Dueling Co-dependents
I am constantly amazed by how different my children's personalities are. I Wren's personality is much more like Frank's and Dermot favors me... Poor kid. The other weekend was a prime example of how similar we are and how we are both so co-dependent.
I came over to the house in the morning so that Frank could go to a seminar. I knew that he was low on groceries and was waiting for a grocery delivery so I brought over a treat for breakfast for the kids. I went to Dunkin Donuts and ordered egg wraps and picked the donuts Frank thought they would like and some milk.
Well when I got home we discovered that they had gotten Dermot's egg wrap wrong and that he did not indeed like the donut I had picked. Wren was perfectly happy with hers and, as she sometimes does, seemed to delight in her breakfast just a little too in his face.
Now Dermot is a passionate fellow. He can be joy personified about 80% of the time but that other 20% can be pretty hairy. He is also one of those rare kids who does not like ketchup or cheese and isn't really a big fan of chocolate so his fast food orders often come to us wrong. Normally I remember to check them, but I had forgotten and his sandwich had cheese. He really got upset and was angry about how unfair it was that Wren got her breakfast but one didn't get the right one.

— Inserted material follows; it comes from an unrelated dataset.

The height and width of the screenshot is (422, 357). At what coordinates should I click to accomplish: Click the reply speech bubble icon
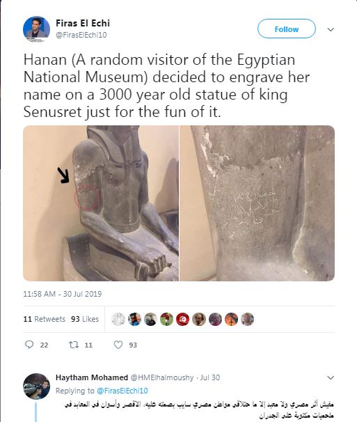pyautogui.click(x=29, y=345)
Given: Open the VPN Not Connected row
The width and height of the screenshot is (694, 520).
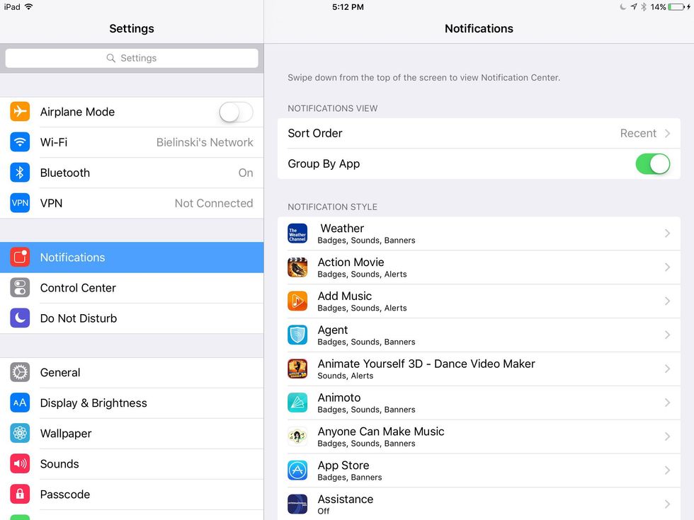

I was on the porch and could hear his tantrum. Frank was talking to him and offered to make him something else but Dermot wasn't able to calm down and accept that yet. As I listened I got more and more uncomfortable. I felt sorry for him, I felt guilty and I wanted to fix it. I went inside and said to Frank that I would go back and get the sand which he wanted and Frank urged me not to. As we discussed it, Dermot came in the room and got even more upset because he didn't want me to go back and spend more money because that would make HIM feel guilty. It was a comedy of errors.
I felt guilty, he felt guilty. It was like dueling banjos of co-dependency! I laughed and said something like, "Dermot, we are as bad as each other!" So I took him in the kitchen and offered again to make him breakfast. He had calmed down by then and we made him something else together.
I worry sometimes that I did this to him either through genetics or by the chaos my addiction has wrought on the family. I realize however that I can't get stuck in that kind of thinking and instead do just what I did, laugh about it so as to lessen the strength of it, and show Dermot that there are healthy ways to solve problems.